The FDIC fund is almost broke. The FDIC will assess banks with higher fees. That has to be a trivial amount compared to the amount of bad loans. The FDIC will borrow billions from the Treasury. How long will it be before it collects enough fees from banks to repay such loans? It appears that taxpayers will be making good the bank deposits for a long time to come. However, the taxpayers are in large part the same people who are the depositors! They cannot back up their own deposit accounts. The idea that the Treasury and thus taxpayers save their own deposits is also a fiction.
As long as the FDIC has only to deal with isolated bank failures spread over time, it can go on. In times like the present when failures are widespread and pervasive due to bad loans that are worth much less than deposits, the entire insurance scheme is revealed as a fiction or a fraud. People who believe that their deposits are insured are not seeing that in their role as taxpayers, they are being made to insure their own deposits.
The FDIC often merges bad banks into good banks. The insured depositors do not lose. The bad loans are either absorbed and worked out or written off. In either case, loan values remain below deposit values. Such mergers do not magically create value. The inflation does not disappear. The money is still in the system and supported by lower loan values.
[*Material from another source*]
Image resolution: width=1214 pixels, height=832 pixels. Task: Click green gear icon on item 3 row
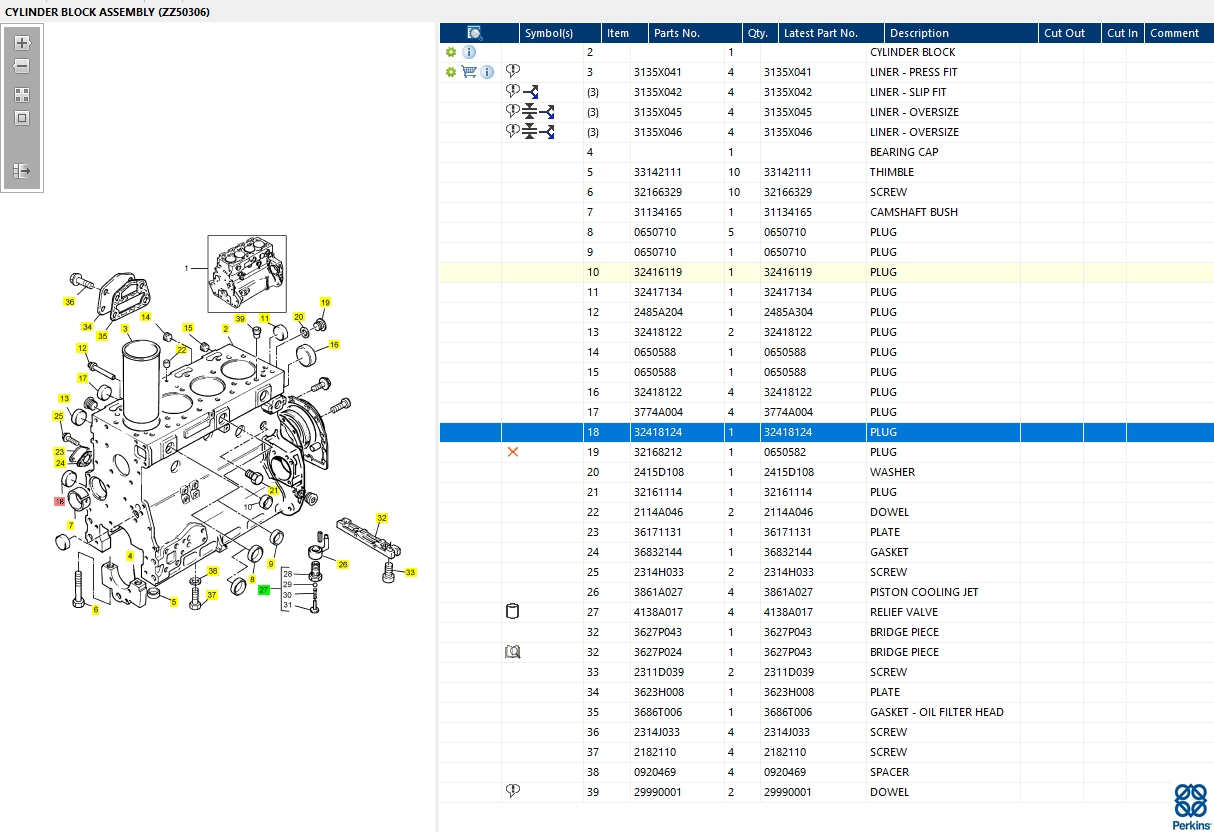(x=451, y=72)
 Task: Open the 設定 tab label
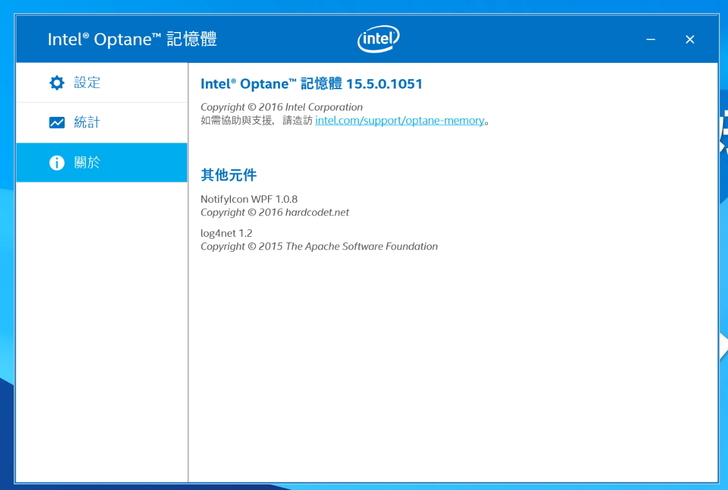(x=87, y=83)
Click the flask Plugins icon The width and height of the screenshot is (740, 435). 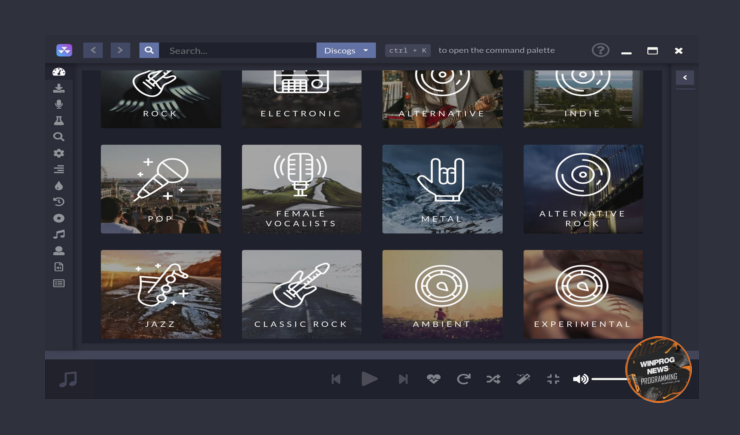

It seems that no matter how one looks at this, the deposits remain alive in the economy while the bad loans mean that the backing has fallen. If there were truly an exogenous deposit insurer, who paid the banks compensation for their bad loans, the bank money inflation would be mitigated. There is no such sugar daddy. The banks have not put enough money into the FDIC piggy bank over the good years to pay for the lean years. The taxpayers can’t bail themselves out.
I conclude that, although the Zero Discount Values for gold seem high, they are accurately reflecting the facts of the case.